(Collected data entries)
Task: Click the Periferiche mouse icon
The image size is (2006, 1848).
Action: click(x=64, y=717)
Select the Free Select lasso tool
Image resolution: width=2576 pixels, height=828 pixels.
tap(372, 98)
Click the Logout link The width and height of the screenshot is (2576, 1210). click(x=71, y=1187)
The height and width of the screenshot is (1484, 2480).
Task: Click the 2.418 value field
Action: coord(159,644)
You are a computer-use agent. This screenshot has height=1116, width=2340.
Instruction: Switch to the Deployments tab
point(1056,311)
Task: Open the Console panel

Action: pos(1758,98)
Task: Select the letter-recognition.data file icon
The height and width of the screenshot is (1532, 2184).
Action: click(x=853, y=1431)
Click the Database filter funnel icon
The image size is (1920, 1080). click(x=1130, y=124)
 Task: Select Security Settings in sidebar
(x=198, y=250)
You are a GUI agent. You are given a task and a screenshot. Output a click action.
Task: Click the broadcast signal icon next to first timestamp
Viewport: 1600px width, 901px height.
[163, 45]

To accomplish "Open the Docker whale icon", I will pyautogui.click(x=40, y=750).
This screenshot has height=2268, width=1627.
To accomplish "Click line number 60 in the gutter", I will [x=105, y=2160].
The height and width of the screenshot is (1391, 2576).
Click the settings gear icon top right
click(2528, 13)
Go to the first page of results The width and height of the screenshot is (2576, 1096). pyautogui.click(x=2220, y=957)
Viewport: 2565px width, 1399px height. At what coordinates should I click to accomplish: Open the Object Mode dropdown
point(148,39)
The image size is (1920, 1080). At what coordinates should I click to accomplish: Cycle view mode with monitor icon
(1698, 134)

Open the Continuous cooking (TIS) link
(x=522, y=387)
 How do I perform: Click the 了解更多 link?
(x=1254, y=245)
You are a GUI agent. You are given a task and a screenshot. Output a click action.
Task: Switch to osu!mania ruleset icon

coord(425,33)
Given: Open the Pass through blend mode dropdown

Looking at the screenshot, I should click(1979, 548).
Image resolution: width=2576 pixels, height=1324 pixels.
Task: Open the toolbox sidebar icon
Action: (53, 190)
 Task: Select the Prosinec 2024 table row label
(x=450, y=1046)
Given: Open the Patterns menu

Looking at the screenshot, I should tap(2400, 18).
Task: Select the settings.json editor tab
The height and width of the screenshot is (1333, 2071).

Your instructions:
Using the data above, return every line that contains the string "This".

Exercise solution:
You are a computer-use agent. This screenshot has height=1116, width=2340.
This screenshot has height=2268, width=1627.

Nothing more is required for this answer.